# SUPPLIED INFORMATION
---------------
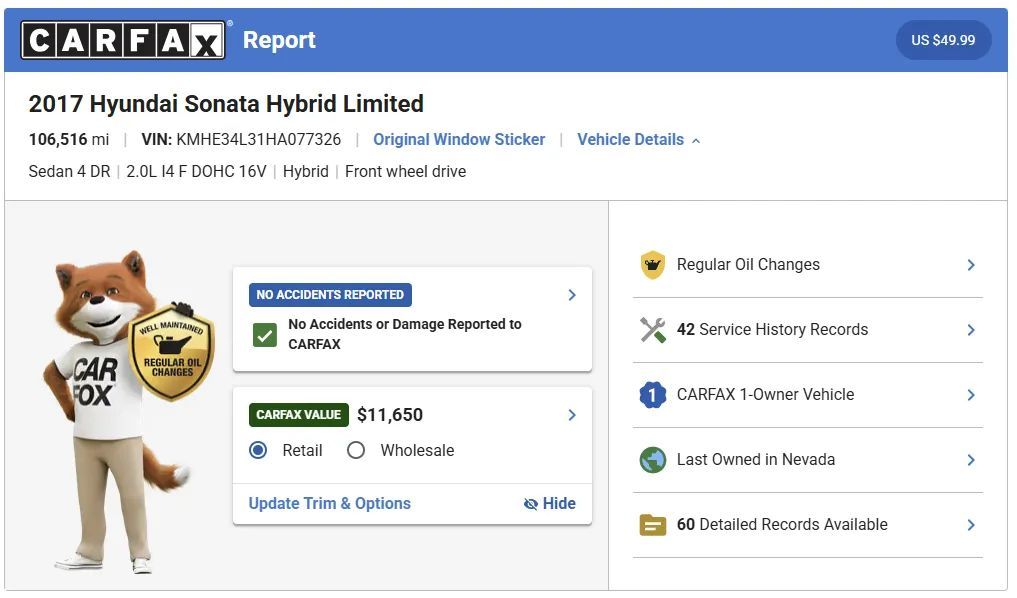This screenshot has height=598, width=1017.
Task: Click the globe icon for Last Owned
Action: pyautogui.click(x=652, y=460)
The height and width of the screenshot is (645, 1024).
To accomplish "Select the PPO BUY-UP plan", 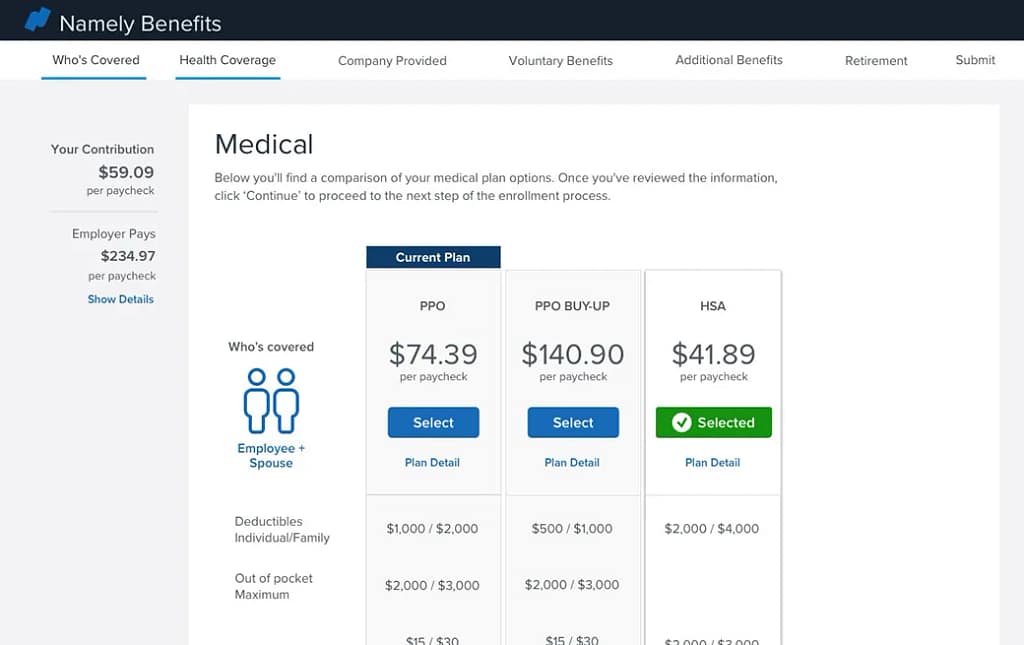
---------------
# ABOUT THIS EXERCISE
The answer should consist solely of the lines from the one containing "The height and" through the last line of the material, copied exactly, with pictures left out.

# REPLY
The height and width of the screenshot is (645, 1024).
To accomplish "Select the PPO BUY-UP plan", 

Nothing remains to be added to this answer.